Video game series by Idea Factory

Hakuoki (薄桜鬼 〜新選組奇譚〜, Hakuōki ~Shinsengumi Kitan~) is a Japanese otome video game series by Idea Factory, first released for the PlayStation 2 on the 18th September 2008 and ported to many other platforms. It has been adapted into an anime series by Studio Deen; the first series was broadcast from April to June 2010, and the second series was broadcast from October to December 2010. An OVA series, titled Hakuoki: A Memory of Snow Flowers and adapting from Hakuoki: Stories of Shinsengumi was released from August 2011 to July 2012. A third series based on the prequel, Hakuoki Reimeiroku was broadcast from July to September 2012. The series has also been adapted as two different manga series.

Two films were released in 2013 and 2014. The first was released in August 2013 and on DVD in February 2014. The film is a retelling of both seasons in greater detail and with a slightly different ending. The second film was released on March 8, 2014. A short anime television series adaptation of a new instalment of the game, titled Hakuoki: Otogisōshi and produced by DLE, aired from April to June 2016. A new OVA series by Studio Deen was released from November 2021 to January 2022.

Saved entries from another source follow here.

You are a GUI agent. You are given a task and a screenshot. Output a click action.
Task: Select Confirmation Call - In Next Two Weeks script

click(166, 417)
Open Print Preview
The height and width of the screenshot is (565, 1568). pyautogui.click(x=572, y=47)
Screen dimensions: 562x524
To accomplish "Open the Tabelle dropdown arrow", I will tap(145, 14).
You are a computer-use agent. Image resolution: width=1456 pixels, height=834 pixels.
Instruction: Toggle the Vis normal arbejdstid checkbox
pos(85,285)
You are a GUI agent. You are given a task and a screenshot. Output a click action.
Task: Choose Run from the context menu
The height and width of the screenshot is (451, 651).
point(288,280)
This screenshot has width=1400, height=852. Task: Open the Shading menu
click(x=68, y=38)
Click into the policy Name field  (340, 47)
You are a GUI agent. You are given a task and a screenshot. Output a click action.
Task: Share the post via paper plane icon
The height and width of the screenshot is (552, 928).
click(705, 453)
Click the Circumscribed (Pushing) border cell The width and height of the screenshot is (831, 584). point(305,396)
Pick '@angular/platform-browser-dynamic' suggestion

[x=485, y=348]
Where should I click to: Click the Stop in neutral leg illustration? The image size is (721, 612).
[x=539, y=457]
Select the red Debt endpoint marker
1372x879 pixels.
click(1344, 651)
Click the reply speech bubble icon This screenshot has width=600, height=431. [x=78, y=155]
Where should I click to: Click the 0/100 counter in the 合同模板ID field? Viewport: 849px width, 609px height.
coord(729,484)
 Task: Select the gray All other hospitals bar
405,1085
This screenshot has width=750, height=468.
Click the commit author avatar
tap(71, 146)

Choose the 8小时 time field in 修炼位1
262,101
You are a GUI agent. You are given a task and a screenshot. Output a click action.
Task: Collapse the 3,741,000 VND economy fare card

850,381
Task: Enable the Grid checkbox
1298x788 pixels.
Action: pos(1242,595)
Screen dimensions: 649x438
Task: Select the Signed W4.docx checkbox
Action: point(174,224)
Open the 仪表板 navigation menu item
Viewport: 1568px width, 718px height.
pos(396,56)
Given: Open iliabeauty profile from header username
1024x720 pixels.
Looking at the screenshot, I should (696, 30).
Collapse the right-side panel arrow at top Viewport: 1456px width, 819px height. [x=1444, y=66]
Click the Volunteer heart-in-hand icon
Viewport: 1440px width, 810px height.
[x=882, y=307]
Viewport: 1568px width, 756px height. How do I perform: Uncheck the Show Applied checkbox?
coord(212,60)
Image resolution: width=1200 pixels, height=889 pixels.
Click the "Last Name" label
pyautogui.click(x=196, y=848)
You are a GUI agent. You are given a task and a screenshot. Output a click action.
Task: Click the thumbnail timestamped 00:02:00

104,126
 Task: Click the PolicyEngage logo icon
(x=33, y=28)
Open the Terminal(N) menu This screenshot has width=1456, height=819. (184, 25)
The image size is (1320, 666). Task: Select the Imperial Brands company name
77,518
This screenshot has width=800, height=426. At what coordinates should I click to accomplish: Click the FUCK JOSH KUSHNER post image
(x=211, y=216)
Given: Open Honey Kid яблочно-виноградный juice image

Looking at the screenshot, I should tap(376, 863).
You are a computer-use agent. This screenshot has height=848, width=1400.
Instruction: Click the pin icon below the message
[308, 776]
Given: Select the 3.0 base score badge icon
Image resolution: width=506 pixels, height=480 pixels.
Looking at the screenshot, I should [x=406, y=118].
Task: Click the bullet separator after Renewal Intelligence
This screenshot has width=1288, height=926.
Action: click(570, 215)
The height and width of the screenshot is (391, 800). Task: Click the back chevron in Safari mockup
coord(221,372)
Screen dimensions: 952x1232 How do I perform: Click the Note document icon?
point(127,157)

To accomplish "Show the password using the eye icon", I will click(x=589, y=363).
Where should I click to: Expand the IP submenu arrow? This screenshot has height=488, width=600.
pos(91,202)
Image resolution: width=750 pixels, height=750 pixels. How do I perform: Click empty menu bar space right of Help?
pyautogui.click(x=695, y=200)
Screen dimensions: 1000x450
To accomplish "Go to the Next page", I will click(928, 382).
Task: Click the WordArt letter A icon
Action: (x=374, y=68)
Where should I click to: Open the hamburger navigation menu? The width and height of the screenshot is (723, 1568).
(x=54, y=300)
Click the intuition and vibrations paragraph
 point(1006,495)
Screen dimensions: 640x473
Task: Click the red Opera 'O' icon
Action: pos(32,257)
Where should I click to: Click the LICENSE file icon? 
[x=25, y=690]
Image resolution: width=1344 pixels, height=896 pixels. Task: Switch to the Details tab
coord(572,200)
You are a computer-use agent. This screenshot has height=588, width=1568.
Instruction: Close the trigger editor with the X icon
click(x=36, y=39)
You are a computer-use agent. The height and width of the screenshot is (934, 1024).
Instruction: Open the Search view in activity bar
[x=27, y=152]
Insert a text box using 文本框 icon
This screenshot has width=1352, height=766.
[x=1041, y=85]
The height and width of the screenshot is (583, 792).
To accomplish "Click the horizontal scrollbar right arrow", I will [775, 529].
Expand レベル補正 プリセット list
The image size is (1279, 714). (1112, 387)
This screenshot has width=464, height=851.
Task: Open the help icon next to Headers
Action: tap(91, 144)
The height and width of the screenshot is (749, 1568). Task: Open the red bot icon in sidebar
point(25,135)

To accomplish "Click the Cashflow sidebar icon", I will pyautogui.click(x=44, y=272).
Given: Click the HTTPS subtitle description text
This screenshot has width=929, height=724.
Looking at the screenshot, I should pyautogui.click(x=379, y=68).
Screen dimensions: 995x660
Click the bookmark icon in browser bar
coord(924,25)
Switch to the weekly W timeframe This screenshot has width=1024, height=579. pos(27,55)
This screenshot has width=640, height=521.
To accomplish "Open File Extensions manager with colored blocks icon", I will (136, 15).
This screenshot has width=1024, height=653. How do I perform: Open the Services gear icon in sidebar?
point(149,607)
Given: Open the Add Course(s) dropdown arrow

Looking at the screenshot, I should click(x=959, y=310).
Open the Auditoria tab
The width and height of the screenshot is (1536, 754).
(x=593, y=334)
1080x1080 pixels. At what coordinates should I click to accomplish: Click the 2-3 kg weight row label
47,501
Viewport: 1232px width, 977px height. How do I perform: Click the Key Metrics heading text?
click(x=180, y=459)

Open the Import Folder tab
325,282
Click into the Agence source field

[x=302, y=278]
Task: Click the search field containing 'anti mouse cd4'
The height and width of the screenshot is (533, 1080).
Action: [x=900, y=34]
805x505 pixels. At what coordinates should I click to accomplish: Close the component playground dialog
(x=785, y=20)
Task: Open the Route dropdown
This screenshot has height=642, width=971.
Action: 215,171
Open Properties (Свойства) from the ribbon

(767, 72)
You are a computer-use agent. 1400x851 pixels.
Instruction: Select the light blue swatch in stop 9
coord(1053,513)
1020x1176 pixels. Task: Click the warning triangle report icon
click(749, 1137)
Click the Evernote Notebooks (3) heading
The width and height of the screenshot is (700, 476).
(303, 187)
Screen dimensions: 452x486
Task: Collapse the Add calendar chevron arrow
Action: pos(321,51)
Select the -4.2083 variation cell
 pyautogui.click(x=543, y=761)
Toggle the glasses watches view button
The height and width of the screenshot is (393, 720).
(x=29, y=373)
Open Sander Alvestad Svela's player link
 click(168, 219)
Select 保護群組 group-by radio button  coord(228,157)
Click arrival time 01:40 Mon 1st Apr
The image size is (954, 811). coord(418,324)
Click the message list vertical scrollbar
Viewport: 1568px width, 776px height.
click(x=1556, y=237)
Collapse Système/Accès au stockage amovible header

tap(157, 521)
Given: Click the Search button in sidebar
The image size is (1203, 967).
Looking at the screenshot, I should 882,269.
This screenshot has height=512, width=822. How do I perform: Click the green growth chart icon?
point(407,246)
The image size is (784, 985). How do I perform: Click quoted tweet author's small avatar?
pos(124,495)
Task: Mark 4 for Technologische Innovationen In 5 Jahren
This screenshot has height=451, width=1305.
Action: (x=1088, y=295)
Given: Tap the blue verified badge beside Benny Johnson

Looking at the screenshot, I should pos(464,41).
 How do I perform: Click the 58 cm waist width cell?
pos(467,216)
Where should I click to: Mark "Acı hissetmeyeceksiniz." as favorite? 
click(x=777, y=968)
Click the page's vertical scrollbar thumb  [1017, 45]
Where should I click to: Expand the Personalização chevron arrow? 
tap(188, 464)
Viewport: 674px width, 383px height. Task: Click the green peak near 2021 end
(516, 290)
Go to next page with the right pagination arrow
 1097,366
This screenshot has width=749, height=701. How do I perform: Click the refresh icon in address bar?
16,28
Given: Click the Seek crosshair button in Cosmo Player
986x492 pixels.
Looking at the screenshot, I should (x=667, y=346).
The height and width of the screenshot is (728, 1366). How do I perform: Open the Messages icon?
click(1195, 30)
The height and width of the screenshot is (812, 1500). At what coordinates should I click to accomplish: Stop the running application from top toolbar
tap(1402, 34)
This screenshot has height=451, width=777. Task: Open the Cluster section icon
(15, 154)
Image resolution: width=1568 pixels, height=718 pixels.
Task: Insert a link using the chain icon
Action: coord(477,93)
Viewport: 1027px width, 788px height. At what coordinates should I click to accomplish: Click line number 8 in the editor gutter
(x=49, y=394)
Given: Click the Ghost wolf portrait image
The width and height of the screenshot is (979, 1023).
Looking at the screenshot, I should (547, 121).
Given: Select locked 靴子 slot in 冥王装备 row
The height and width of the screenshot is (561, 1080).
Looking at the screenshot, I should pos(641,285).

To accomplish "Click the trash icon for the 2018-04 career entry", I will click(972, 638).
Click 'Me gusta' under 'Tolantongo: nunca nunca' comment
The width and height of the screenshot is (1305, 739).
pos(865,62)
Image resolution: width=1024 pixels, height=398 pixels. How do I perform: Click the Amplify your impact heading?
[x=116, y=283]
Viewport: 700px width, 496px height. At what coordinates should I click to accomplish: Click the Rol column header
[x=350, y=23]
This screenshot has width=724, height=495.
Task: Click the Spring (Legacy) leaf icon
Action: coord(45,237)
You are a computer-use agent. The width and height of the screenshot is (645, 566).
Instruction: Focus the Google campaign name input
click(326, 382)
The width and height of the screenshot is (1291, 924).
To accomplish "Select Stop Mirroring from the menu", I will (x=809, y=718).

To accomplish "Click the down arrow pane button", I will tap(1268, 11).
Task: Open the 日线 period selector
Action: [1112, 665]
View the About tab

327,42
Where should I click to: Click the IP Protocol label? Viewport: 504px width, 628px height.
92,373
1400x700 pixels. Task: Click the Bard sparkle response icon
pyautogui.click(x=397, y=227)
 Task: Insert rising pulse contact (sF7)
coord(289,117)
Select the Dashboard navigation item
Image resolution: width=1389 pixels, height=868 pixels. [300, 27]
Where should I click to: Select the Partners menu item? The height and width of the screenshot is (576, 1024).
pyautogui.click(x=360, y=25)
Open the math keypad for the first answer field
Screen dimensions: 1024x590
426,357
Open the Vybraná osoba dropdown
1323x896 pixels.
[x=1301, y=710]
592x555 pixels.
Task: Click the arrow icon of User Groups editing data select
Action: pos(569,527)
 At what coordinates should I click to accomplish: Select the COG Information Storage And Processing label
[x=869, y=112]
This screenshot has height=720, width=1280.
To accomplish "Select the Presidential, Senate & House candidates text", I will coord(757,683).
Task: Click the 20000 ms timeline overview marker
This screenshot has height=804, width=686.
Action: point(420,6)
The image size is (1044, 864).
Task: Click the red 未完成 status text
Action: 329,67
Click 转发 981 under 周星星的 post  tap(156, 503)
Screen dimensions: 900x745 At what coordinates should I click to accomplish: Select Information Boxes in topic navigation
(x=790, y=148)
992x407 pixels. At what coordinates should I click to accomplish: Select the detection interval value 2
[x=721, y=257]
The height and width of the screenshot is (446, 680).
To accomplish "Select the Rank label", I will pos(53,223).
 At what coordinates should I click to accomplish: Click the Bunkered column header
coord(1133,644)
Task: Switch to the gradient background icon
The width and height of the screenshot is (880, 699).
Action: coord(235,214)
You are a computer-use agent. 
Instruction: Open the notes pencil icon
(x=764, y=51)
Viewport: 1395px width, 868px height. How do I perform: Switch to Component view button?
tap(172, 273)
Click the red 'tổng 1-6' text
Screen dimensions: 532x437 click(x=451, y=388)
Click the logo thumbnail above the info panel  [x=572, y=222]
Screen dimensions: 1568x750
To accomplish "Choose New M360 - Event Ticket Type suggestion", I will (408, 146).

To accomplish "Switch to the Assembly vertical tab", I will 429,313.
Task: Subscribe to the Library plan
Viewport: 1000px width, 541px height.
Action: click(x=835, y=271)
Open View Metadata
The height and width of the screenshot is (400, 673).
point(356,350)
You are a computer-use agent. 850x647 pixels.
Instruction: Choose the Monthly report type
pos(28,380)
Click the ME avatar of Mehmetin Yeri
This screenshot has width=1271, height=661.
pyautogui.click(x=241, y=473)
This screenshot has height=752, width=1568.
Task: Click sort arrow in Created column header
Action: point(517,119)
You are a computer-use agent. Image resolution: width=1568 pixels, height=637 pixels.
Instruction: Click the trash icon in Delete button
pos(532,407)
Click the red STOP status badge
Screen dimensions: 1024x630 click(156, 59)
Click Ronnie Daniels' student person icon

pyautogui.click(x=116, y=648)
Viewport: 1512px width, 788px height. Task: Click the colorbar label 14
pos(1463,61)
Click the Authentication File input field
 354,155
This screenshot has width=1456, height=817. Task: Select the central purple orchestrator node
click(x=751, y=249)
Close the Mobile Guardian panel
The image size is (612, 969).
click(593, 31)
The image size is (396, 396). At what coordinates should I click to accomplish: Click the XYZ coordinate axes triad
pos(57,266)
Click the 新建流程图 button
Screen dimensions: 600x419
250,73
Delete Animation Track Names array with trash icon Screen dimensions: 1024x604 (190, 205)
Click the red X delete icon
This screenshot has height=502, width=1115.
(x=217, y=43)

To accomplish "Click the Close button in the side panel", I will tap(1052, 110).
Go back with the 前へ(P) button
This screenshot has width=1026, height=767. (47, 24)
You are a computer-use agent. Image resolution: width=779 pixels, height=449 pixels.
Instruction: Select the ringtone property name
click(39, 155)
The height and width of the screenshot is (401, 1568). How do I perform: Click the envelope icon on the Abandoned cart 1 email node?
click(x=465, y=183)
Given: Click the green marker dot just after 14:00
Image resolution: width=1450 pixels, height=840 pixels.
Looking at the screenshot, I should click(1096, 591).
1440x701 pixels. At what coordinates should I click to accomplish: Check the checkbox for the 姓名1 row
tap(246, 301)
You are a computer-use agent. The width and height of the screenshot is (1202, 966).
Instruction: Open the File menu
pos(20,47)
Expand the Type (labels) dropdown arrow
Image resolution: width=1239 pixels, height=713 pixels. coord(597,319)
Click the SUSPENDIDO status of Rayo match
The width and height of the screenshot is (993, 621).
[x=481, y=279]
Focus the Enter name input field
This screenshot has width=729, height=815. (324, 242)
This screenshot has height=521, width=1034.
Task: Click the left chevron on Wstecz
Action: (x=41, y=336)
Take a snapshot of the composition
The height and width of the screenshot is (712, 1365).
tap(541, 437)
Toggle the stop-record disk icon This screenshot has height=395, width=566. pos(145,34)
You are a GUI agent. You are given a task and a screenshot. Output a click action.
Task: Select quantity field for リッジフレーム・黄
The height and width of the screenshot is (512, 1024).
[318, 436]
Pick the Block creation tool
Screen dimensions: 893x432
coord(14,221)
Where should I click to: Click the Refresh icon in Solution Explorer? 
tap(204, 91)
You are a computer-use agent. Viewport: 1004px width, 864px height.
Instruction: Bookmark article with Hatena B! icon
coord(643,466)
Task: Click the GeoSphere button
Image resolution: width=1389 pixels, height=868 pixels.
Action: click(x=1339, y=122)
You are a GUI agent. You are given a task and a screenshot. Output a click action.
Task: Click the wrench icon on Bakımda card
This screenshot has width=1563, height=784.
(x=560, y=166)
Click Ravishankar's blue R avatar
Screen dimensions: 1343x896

The anime television series and films have been licensed by Sentai Filmworks in North America. Crunchyroll acquired the streaming rights to the series after Sentai Filmworks lost the rights.

==Gameplay==
Like most otome games, the player takes the role of a female character who can choose from a variety of male characters as her 'love interest'.

Hakuoki's gameplay requires little interaction from the player as most of the game's duration is spent on reading the text that appears, representing either dialogue between the characters, narration, or the inner thoughts of the protagonist. Often, players will come be given the chance to choose from options displayed on the screen that would be crucial to the story. The time between these decision points is variable and during these times, gameplay pauses until a choice is made that furthers the plot in a specific direction. There are six main plot lines that the players will have the chance to experience, one for each of the heroes in the story. When interacting with the chosen heroes with the routes, an "affection meter" is created which is raised by giving them an answer that pleases them. The ending the player will get in each route depends on the affection the player has achieved.

It also included all the basic functions such as CG Gallery, Music List, Scene Recollection, and skip options. Once completing a route, player can unlock the 'Record of Service' to select exactly which chapter they would like to start the next play through on, as well as adjusting the bachelor's affection level to access the different endings. There's also encyclopaedia in understanding the historical terminology and timeline.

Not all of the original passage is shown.